Since it involves billions of euros changing hands every year and with the amount set to rise much higher in the years to come, it is highly likely to attract all kinds of shady dealings and could even attract criminals or money launderers since it is an area where the two parties’ words – the company that is trying to offset its emissions and the organisation that is meant to ensure that the money is used for environment protection — is taken at face value and without any meaningful cross checks, one can be sure that thousands of skeletons would tumble out of these closets whenever or if ever they were checked by regulators or independent auditors.

The governments owe it to themselves and their citizens to intervene rapidly and either scrap the system or create a framework of checks and balances where the carbon offsets are determined in real terms and on the ground, not by an estimate or just a piece of paper issued by a company whose interest lies in generating more and more such papers or certifications.

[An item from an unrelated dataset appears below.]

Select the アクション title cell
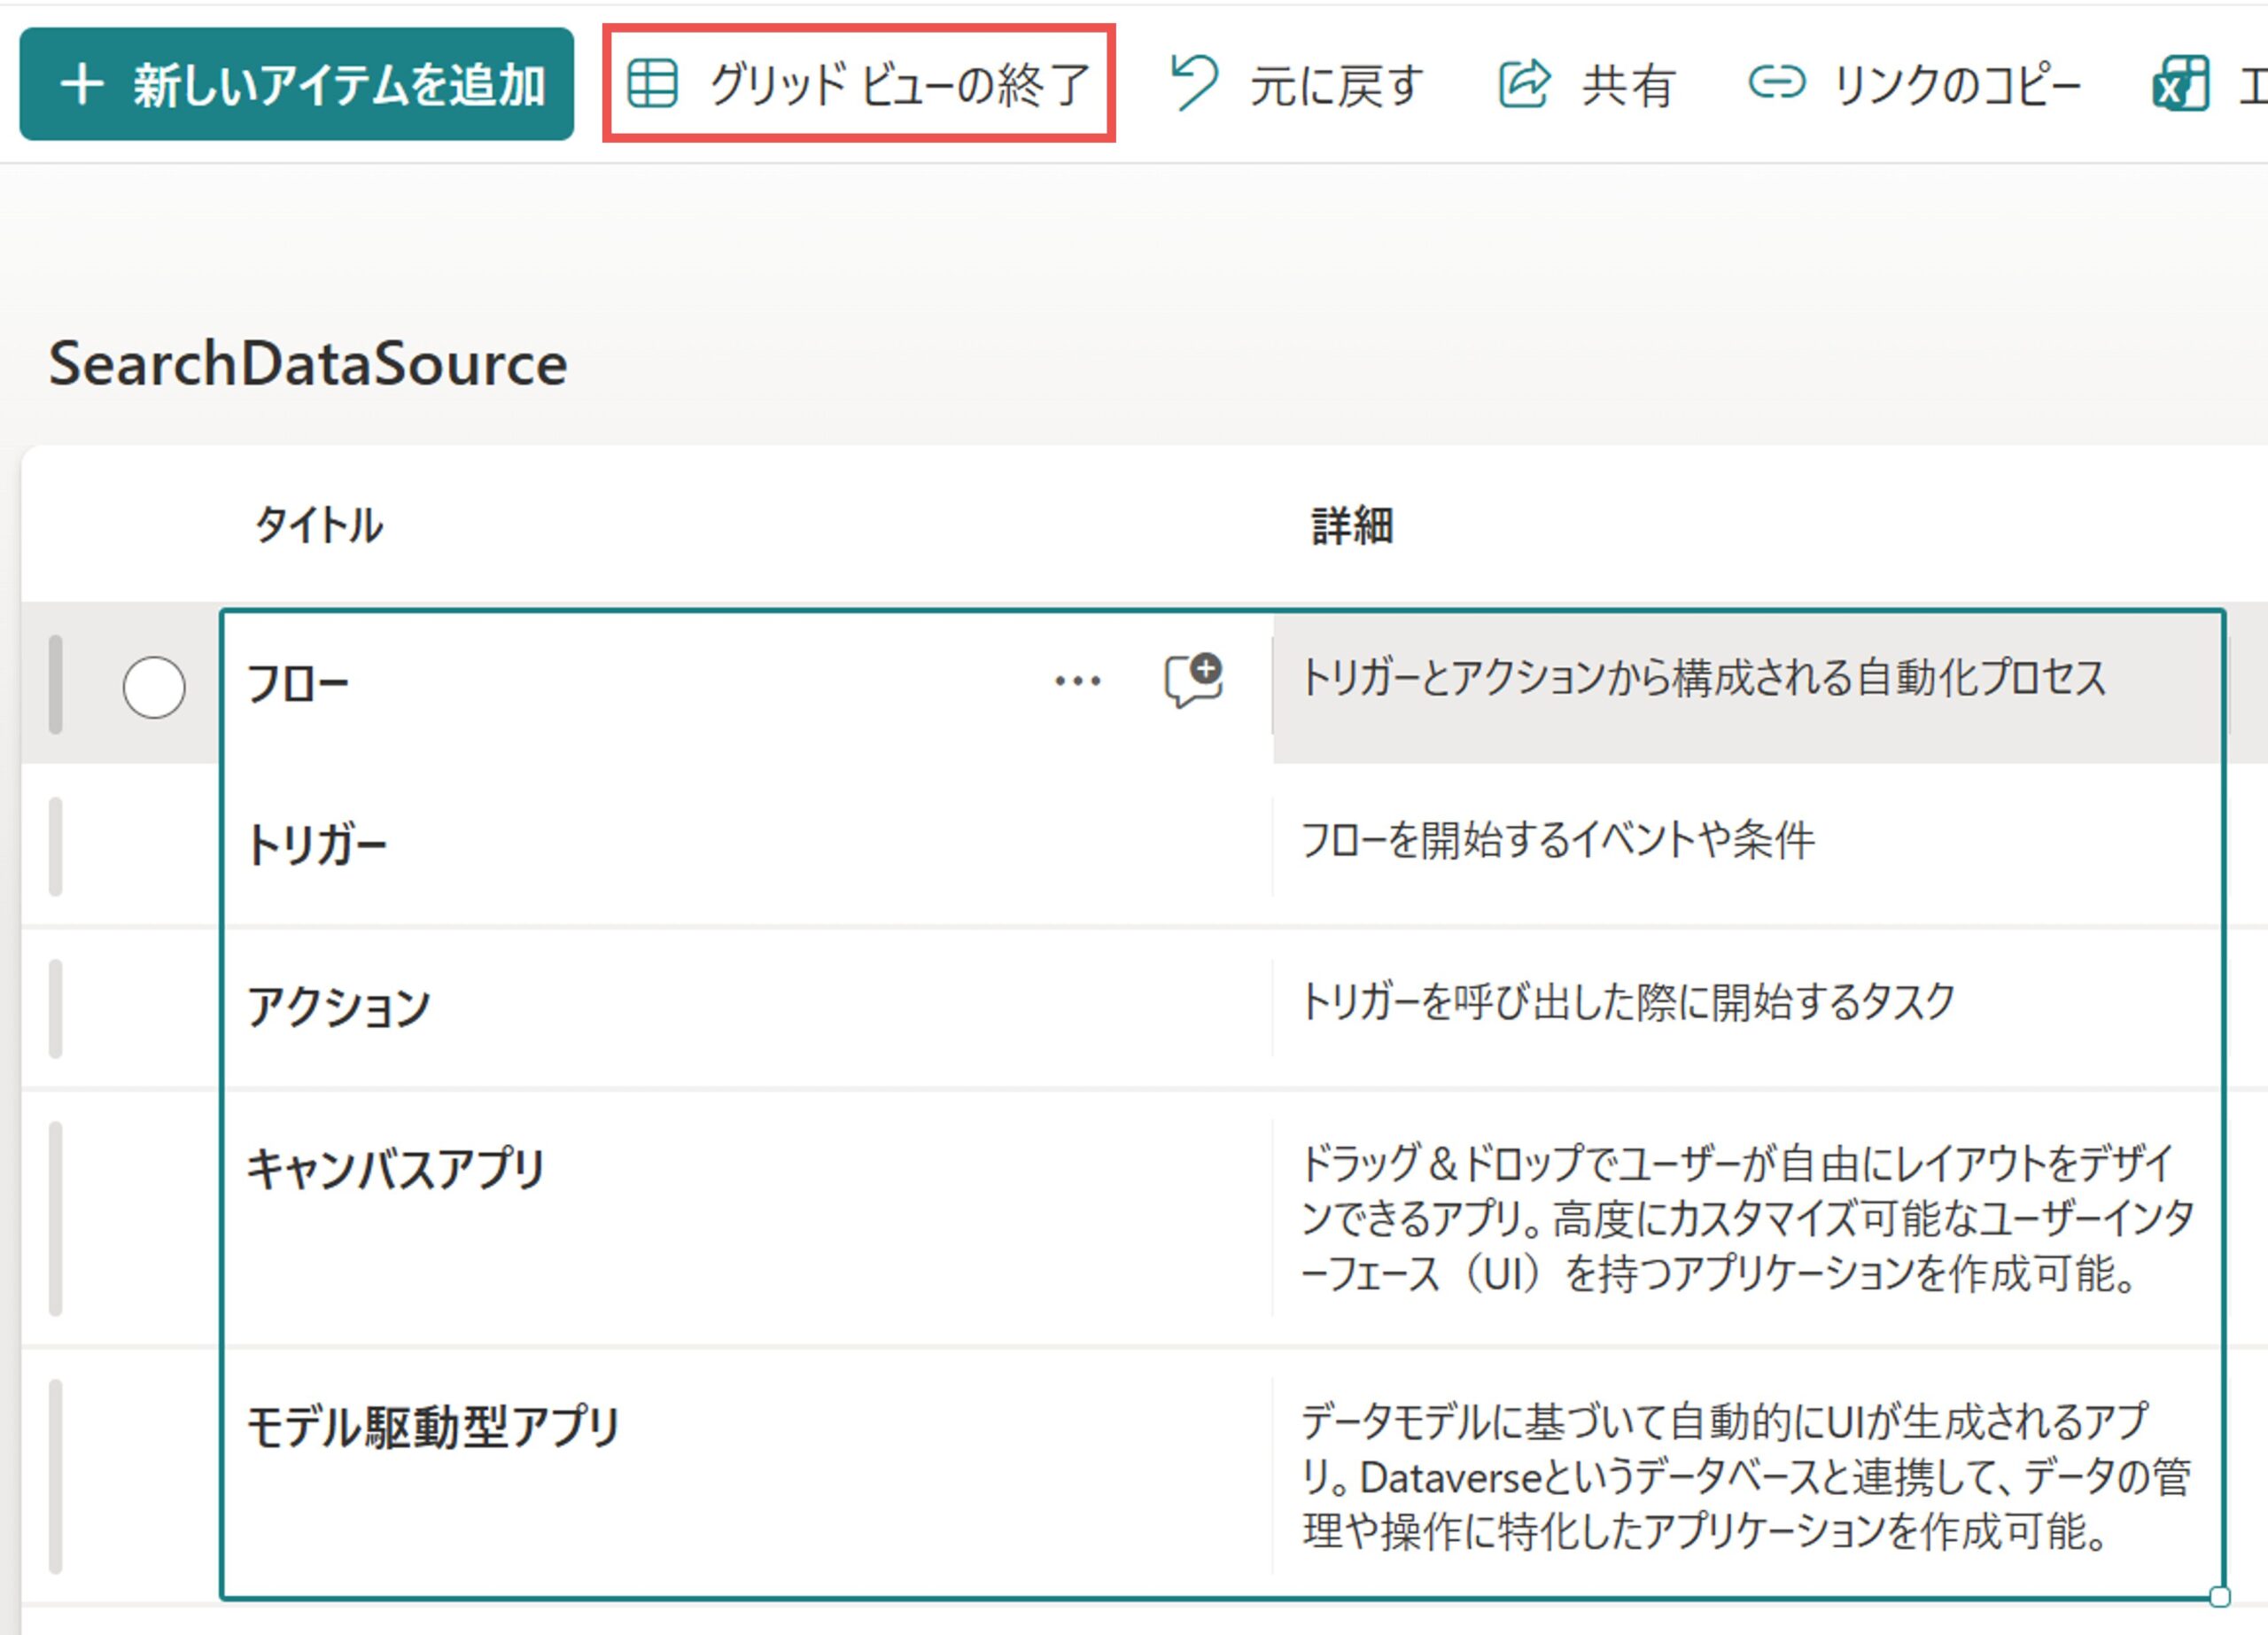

The intervention by the regulators is becoming even more urgent as over the past few years, a number of companies and NGOs have started reaching out to consumers for their contribution to cutting their own carbon footprint, the kind of system that Verra has been overseeing. It is commonplace now for airlines to add a small voluntary contribution by a traveller for ‘offsetting’ the carbon emitted during her travel or a garment maker offering carbon-free clothes.

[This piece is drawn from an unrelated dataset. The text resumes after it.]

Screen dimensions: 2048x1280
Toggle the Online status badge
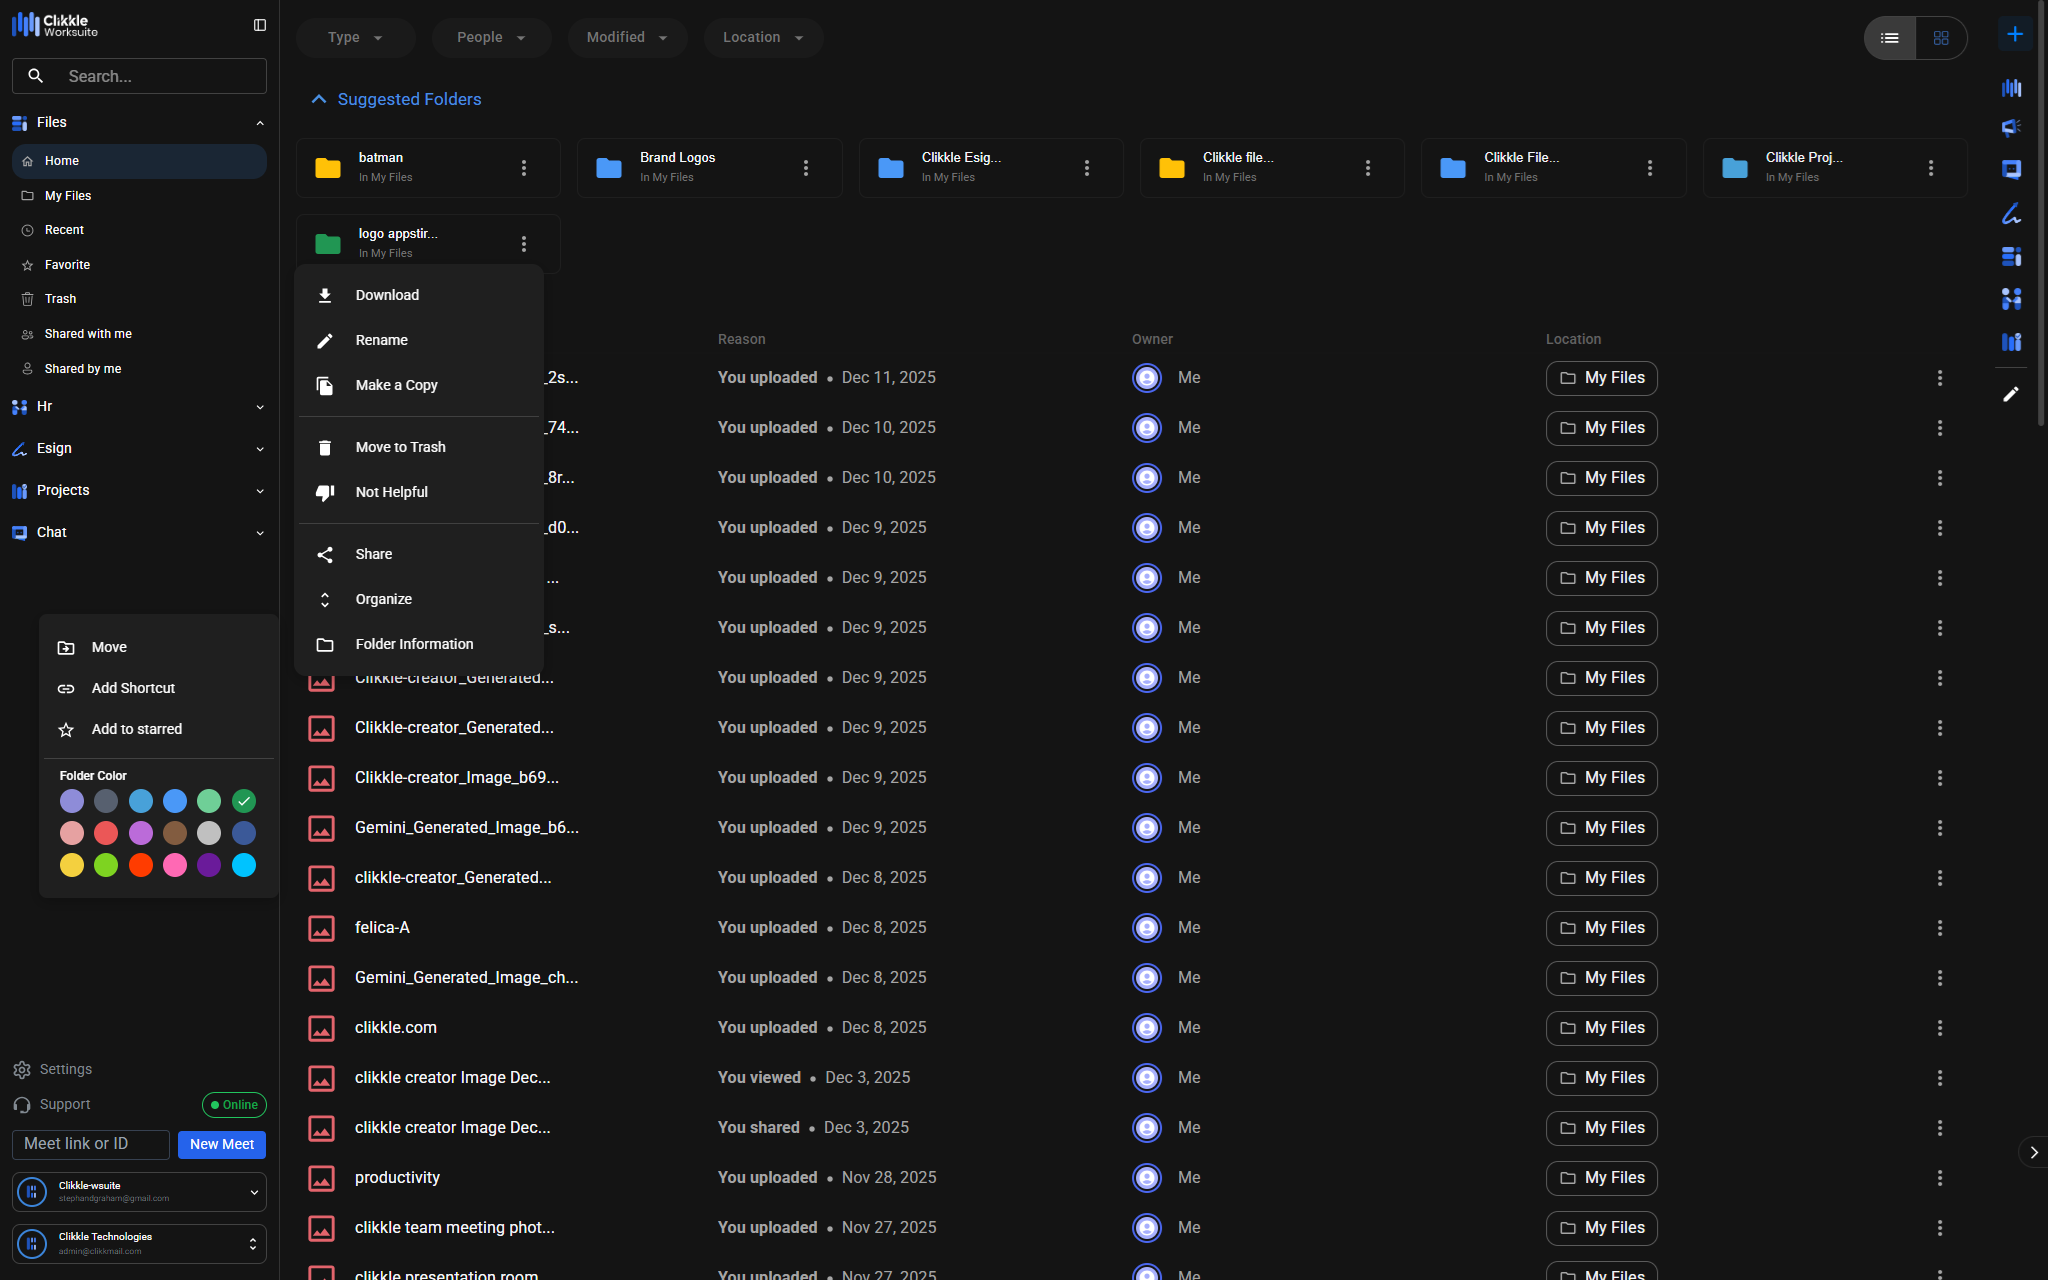[234, 1105]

In both these and almost any other similar case, the consumer has to place blind trust in the company that is asking for contribution, but with little or almost no knowledge and certainly no control over how that money is utilised. And this is a business that is primed for fraud or crime due to these limitations and the widespread appeal for consumers to do their bit in preventing climate change. The market for such voluntary contributions is worth hundreds of billions of euros each year. Just take the airline travellers. Even if 10 pc of air travellers contributed EUR 1 for each travel they made in 2022, the kitty would be EUR 680 million. One can add on the sums for each vertical where a consumer can be coaxed into ‘buying’ carbon offsets.

The sooner the governments take their heads out of the sand and look at the market, the faster they can save their citizens and the planet from being ripped off. What is needed desperately is a reduction in carbon emissions, not some fudged accounting which is what carbon offsets are.